[Info-vax] OT: London stock exchange switches to Linux
Neil Rieck
n.rieck at sympatico.ca
Thu Jan 28 06:47:20 EST 2010
On Jan 25, 2:52 pm, John Wallace <johnwalla... at yahoo.co.uk> wrote:
[...snip...]
> Windows may not have been up to the job, but a "soft real time" OS
> such as a Linux with a pre-emptible kernel is probably entirely
> capable of "good enough" performance. VMS could do it too, but that's
> another story, one seemingly of insufficient interest to HP and its
> "partners".
>
> There's nothing particularly new in this LSE story, some folks have
> been doing this kind of thing for a year or three. Like HP, for
> example, and Novell/SuSe, in this 2008 press release (there were other
> similar ones from other x86 folk before and after this one). The HP
> group in this picture is of course the Proliant folks, with x86-64
> blades. Note that this press release isn't a trading application, it's
> a Reuters messaging thing, but there are similarities in the
> requirements:
>
[...snip...]
I was partially-flamed for the initial post so let me add one or two
thoughts.
I don't think the LSE went out looking for a Linux (or, previously, a
Windows 2003) based system. Some contractor-based company approached
them with a business plan based upon this OS. Now I am as big a fan of
OpenVMS as anyone else around this NG but let's face it, for some
reason companies don't seem to be offering new solutions based upon
OpenVMS. Is it because of the the price of the Itanium hardware
(compared to x86-64) or is it the price of software licensing?
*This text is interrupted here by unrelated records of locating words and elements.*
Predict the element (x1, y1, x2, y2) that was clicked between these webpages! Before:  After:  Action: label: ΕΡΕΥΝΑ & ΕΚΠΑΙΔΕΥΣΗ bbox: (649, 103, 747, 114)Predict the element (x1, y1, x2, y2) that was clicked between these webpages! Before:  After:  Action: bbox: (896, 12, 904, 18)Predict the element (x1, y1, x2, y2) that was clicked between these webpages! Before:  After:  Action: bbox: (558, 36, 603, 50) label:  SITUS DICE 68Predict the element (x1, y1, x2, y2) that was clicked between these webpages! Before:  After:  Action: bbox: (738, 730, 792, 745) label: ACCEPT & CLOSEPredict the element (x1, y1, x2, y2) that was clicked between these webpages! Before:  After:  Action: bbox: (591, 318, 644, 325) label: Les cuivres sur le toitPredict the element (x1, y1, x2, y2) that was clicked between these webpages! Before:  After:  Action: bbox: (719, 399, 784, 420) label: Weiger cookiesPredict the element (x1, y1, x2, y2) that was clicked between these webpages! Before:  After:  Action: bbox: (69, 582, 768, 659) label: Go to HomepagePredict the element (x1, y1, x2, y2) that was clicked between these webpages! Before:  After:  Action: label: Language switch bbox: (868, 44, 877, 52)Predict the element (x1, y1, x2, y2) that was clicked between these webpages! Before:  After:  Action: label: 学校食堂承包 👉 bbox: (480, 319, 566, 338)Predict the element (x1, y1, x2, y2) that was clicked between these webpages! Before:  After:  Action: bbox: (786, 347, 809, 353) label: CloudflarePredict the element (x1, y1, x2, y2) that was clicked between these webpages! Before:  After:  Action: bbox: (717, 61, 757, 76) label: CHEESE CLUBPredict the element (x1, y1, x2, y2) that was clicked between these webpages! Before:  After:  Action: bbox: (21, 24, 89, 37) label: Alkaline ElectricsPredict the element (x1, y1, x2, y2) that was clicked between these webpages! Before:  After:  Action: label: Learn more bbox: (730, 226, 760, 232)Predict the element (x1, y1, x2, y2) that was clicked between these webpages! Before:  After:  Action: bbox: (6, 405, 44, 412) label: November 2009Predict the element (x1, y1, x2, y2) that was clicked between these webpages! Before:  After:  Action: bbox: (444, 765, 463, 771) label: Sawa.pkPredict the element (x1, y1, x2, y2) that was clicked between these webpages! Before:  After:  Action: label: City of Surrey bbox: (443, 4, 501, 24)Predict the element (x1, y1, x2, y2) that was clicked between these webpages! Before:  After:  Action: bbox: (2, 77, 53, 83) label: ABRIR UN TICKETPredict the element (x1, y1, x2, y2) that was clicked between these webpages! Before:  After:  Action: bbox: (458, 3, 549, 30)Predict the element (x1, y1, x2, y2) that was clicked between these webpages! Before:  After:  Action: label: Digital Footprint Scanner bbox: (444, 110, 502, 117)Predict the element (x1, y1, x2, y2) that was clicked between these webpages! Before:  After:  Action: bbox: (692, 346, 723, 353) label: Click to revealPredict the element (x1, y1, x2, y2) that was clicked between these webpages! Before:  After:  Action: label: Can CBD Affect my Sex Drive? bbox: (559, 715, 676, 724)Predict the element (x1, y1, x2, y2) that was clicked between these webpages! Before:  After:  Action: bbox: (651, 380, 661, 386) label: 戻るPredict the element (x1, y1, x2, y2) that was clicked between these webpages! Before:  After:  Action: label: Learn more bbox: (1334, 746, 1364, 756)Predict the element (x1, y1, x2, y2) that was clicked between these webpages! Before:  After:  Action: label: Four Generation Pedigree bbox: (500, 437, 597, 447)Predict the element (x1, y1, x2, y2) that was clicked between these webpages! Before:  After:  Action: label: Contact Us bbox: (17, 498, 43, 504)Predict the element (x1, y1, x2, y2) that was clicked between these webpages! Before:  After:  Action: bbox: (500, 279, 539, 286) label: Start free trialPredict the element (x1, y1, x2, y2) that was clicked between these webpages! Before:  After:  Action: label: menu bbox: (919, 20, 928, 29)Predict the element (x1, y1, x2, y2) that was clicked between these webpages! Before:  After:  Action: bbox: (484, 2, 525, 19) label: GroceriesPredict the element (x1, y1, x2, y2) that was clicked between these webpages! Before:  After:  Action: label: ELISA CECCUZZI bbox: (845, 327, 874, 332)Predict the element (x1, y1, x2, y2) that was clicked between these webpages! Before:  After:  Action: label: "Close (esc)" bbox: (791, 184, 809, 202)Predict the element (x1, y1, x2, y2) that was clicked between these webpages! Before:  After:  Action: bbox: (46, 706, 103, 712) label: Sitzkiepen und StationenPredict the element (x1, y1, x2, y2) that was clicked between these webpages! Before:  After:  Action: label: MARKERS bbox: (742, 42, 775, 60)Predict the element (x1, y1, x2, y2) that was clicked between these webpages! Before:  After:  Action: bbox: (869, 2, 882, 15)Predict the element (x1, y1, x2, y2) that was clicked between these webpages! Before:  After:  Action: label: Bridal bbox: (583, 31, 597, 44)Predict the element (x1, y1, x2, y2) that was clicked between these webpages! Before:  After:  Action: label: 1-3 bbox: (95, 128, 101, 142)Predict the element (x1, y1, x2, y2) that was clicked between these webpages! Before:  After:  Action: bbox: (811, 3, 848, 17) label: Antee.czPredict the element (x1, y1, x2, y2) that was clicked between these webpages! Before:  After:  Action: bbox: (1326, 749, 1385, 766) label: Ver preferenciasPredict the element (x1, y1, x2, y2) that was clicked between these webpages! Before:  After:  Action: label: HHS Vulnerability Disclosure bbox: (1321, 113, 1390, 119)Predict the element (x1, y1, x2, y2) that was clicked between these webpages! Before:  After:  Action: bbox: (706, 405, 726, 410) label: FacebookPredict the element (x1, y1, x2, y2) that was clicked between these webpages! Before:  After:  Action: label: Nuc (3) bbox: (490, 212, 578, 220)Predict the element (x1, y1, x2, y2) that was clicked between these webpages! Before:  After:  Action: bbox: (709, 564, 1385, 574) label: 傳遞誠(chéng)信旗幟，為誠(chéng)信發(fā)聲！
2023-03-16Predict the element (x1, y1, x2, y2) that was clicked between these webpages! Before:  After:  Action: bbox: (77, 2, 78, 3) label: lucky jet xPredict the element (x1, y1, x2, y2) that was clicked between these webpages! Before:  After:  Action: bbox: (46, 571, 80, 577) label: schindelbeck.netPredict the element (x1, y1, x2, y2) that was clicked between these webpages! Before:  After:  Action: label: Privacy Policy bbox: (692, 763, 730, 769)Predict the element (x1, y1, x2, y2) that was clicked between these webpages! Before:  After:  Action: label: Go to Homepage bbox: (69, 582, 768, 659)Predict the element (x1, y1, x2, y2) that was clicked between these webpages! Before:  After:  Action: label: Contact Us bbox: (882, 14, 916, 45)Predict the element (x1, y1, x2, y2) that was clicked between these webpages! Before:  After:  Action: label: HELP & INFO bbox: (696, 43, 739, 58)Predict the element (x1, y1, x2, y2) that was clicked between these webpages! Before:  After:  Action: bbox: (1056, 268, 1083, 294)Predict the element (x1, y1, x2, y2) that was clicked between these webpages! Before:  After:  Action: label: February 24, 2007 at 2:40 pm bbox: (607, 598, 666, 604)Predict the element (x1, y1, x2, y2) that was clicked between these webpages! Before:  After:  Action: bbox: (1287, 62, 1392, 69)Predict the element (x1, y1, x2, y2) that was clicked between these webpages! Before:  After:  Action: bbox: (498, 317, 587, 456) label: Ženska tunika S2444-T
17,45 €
Who
knows? But I think everyone would agree that HP is not marketing their
OSs in the same way that companies did 25 years ago.
On a different note, I read an article last year indicating that
Google is the forth largest PC manufacturer in the world. Google? Yes,
they make machines to their own spec for their own consumption. Now
everyone knows that "Google searches" are ridiculously fast and that
their system is based upon a large array of PCs connected in a cloud/
grid configuration. So it makes you wonder if someone ever tried a
similar approach for doing massive amounts of limited function
transactions (like buy/sell stocks) using a cheap/free OS.